Though only 13 years of age, NCLB had a long and tragic life. It was of mixed heritage born of an extraordinary marriage of Republicans and Democrats. After years of flailing educational reform, NCLB held the promise of "putting America's schools on a new path."

NCLB touched many in its short life. It infested schools with test-driven demands. Teachers were held accountable as the prime source of failing schools and failing children. Poverty, hunger, and sickness offered no excuses for poor student outcomes. Sanctions replaced praise. Schools that were once trusted as hubs in the community were redefined as dropout factories. Social, emotional, and physical growth were relegated to five minutes on a concrete playground. And art, music, character education, and civics were left behind in favor of a laser focus on reading and math.

We the academicians and scientists who study child learning did not sit passively on the sidelines. One of us, an Assistant Secretary of Education, knew that NCLB was destined to leave every school behind. Government simulations provided proof positive that the new law would not advance the very children it was designed to help. Yet, political will trumped scientific data and the law went forward.

Another of us attended a meeting in June of 2001 where scientists were asked how we could best assess learning outcomes only to find that the real objective was to choose off-the-shelf multiple choice tests that could be administered in classrooms just two months later. Yet another of us watched as teachers were handcuffed by scripted learning, no longer responsive to the questions in children's eyes. If it was Tuesday, children had to learn adjectives even if it was clear that they had never been introduced to nouns.

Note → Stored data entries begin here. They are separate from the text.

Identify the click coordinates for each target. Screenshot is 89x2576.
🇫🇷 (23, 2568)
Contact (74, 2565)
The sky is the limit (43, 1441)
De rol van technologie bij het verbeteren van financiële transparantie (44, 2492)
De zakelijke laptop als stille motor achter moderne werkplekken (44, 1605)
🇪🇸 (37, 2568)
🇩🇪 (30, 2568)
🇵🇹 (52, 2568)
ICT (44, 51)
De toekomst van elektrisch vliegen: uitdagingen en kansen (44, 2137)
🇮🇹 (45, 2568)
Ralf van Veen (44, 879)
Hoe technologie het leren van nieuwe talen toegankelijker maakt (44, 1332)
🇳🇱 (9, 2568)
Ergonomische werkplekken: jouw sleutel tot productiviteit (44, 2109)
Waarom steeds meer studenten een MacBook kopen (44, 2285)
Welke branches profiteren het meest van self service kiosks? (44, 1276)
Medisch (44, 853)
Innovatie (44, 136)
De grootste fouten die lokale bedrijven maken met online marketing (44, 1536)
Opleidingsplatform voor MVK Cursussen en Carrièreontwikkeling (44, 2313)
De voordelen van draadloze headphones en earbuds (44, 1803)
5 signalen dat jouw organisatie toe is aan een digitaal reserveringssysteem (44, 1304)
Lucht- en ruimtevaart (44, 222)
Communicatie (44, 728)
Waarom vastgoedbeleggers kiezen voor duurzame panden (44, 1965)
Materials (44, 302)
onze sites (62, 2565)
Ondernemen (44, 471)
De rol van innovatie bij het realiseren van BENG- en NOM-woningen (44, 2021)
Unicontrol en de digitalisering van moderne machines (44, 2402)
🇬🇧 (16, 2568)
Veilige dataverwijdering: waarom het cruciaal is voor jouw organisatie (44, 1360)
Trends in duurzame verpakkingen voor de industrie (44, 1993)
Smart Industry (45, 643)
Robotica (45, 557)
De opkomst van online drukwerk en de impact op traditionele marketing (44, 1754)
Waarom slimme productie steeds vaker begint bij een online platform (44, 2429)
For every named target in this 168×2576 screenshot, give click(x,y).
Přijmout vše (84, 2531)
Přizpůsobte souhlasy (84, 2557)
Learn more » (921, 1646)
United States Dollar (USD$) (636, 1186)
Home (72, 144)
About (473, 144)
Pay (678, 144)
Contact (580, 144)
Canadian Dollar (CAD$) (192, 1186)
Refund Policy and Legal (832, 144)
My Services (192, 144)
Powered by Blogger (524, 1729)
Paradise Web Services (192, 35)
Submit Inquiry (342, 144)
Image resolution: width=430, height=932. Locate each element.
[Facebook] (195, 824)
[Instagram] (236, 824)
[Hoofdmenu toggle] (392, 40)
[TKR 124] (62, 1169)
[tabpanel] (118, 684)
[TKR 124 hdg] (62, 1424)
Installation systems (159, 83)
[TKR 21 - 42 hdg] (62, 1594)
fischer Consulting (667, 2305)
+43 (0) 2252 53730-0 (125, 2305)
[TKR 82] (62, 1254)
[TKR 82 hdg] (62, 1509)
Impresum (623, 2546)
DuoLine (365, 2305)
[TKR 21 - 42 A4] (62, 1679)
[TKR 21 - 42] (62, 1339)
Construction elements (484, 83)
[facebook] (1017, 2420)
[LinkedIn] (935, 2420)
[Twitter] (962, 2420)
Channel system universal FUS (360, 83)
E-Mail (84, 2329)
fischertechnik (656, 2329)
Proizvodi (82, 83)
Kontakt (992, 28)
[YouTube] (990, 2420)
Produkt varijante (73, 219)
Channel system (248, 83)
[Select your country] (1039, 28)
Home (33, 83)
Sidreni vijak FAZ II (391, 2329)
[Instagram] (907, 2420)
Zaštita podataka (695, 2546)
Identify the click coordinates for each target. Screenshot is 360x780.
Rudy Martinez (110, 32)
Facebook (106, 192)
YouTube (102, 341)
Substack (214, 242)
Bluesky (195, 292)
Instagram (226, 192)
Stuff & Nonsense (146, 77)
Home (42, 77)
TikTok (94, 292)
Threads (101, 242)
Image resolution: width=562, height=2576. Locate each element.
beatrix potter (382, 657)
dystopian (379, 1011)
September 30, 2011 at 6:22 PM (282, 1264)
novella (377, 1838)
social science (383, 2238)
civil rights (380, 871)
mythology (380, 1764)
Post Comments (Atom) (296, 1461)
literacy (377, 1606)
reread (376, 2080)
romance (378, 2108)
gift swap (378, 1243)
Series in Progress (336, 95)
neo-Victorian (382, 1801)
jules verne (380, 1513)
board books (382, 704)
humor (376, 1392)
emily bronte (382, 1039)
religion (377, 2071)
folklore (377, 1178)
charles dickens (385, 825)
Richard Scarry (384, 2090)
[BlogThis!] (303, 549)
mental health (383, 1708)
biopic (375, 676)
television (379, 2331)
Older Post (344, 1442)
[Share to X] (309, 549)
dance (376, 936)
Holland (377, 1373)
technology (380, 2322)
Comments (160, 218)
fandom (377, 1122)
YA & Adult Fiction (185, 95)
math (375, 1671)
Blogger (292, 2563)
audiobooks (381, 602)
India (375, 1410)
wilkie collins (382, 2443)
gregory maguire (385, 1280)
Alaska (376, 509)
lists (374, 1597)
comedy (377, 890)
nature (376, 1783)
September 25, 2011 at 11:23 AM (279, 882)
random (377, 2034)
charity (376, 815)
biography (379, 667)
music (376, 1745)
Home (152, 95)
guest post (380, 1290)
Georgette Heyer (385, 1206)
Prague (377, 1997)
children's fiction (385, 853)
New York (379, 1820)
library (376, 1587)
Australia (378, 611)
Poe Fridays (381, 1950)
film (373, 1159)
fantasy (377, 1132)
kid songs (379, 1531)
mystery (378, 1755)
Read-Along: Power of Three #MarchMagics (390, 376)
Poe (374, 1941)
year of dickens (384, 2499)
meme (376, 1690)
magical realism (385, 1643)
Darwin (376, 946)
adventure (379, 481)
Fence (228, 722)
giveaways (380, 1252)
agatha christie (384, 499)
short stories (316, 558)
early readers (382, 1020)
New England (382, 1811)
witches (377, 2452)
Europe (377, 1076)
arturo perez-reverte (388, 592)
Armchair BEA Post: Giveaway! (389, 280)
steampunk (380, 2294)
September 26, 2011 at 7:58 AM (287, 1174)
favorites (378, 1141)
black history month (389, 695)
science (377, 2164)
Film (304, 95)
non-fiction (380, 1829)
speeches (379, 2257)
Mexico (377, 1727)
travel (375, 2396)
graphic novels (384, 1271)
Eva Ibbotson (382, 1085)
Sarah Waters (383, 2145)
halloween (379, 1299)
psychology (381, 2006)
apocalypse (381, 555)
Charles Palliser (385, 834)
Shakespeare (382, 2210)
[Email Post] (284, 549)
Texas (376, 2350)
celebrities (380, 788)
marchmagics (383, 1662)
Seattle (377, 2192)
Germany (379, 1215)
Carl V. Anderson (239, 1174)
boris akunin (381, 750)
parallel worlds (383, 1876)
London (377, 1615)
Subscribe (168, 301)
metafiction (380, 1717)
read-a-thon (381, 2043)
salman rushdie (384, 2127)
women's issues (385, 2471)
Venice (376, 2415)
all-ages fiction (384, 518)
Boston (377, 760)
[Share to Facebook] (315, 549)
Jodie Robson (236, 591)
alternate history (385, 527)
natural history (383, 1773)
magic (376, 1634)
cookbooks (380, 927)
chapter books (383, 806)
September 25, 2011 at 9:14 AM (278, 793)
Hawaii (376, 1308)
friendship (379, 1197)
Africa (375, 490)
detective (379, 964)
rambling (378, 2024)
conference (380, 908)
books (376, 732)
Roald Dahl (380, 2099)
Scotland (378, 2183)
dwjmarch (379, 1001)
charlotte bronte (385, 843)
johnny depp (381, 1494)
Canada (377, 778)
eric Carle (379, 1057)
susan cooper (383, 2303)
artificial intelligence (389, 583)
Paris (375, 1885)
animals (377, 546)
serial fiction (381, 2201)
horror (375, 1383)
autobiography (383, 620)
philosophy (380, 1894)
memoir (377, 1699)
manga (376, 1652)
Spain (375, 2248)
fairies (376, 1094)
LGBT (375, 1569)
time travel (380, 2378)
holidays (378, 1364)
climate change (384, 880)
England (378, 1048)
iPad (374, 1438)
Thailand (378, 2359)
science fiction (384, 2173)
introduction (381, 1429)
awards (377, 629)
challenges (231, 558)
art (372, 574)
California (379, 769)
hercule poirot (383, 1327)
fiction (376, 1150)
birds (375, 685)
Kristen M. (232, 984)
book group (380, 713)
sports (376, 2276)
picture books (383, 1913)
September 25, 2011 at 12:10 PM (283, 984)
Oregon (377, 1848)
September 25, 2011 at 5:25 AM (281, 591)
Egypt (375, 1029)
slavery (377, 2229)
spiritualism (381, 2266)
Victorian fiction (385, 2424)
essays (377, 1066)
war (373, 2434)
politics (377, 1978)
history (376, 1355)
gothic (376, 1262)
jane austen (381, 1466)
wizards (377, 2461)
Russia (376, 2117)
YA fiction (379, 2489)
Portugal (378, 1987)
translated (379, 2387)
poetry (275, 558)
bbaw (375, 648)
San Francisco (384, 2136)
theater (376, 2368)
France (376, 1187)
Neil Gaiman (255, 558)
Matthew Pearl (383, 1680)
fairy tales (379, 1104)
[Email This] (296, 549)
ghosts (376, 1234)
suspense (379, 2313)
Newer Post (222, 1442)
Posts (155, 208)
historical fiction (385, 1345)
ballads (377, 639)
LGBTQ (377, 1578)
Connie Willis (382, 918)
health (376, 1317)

None of these were intended consequences. No one envisioned that NCLB would be reduced to filling bubbles on a weakly constructed standardized test. Nor had we expected that parents would be sidelined and silenced with respect to their children's education. Who would have guessed that teachers, loved and cherished by their children, but stripped of their autonomy, would flee from their micro-managed classrooms into early retirement? No, NCLB was meant to end "the soft bigotry of low-expectations in our schools."

It is ironic that in this knowledge economy, we have trained students in regurgitation of low-level facts that are better recalled with a hand-held device. Scores on international tests have reached a new low. Scores on the nation's report (NAEP) http://nces.ed.gov/nationsreportcard/card have declined. In the 13 years of NCLB, we have created a monster bureaucracy to usher through a new generation of students who neither think nor create. Employers are taking note. So too, the military tells us that America's graduates are not prepared to serve.

George Bush was well meaning. He hoped to make education worthy of its children. His dream, however, was not well served.

So this season, we gathered around a bountiful shiva table, with dreams that we can solve one of the most intractable problems of our time. We say kaddish and talk about the NCLB nightmares in the hopes that the Every Student Succeeds Act, recently signed into law, is kinder to teachers and to students.

We are a country built on the frontier of ideas and on cultural pluralism. We are used to generating diverse solutions to pressing problems. The death of NCLB offers us an opportunity to use public education to reclaim that promise.